On Sun, Jan 28, 2001 at 06:14:28AM -0700, yodaiken@fsmlabs.com wrote:
> > Yes, I most emphatically do disagree with Victor! IRIX is used for
> > mission-critical audio applications - recording as well playback - and
> And it has bloat, it's famously buggy, it is impossible to maintain, ...

However, that doesn't fault its concepts and its original goals. This
kind stuff is often more of an implementation and bad abstraction issue than
about faulty design and end goals.

> > used. I will be very happy when Linux is as good in all these areas,
> > and I'm working hard to achieve this goal with negligible impact on the
> > current Linux "sweet-spot" applications such as web serving.
> As stated previously: I think this is a proven improbability and I have
> not seen any code or designs from you to show otherwise.

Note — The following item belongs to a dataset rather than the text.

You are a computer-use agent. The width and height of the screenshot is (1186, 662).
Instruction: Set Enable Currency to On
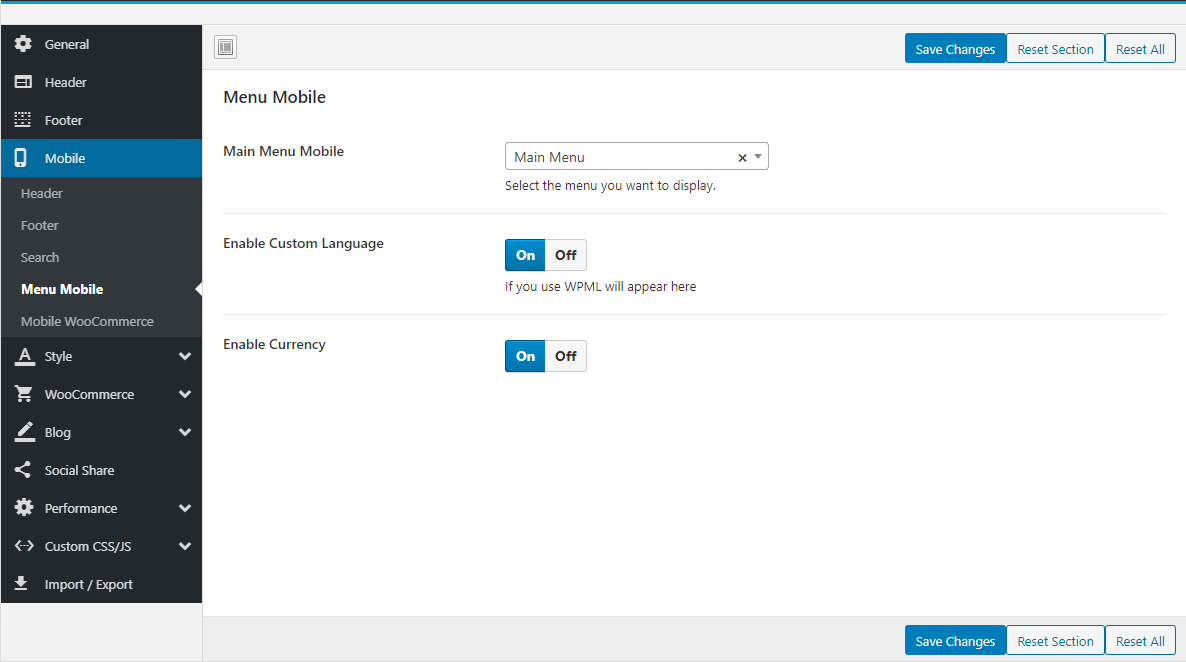[x=525, y=356]

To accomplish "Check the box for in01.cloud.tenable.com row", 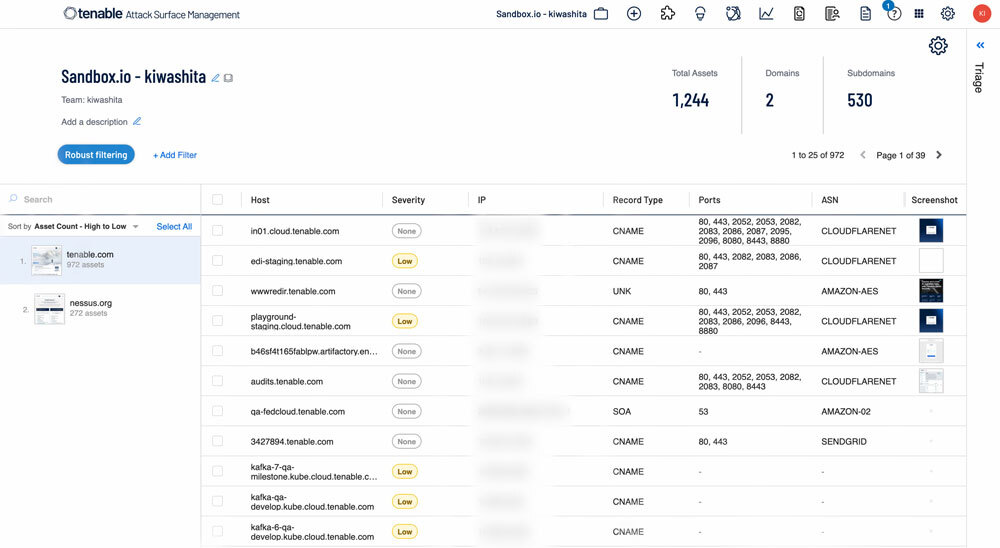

Andrew Morton's patch uses < 10 rescheduling points (maybe less from memory)
and in controlled, focused and logical places. It's certainly not a unmaintainable
mammoth unlike previous attempts, since Riel (many thanks) has massively
cleaned up the VM layer by using more reasonable algorithms, etc...

> I suggest that you get your hearing checked. I'm fully in favor of sensible
> low latency Linux. I believe however that low latency in Linux will
> A. be "soft realtime", close to deadline most of the time.

Which is very good and maintainable with Andrew's patches.

> B. millisecond level on present hardware

Also very good an useable for many applications short of writting dedicated
code on specialized DSP cards.

> C. Best implemented by careful algorithm design instead of
> "stuff the kernel with resched points" and hope for the best.

Algorithms ? which ones ? VM layer, scheduler ? It seems there's enough
there in the Linux kernel to start doing interesting stuff, assuming that
there's a large enough media crowd willing to do the userspace programming.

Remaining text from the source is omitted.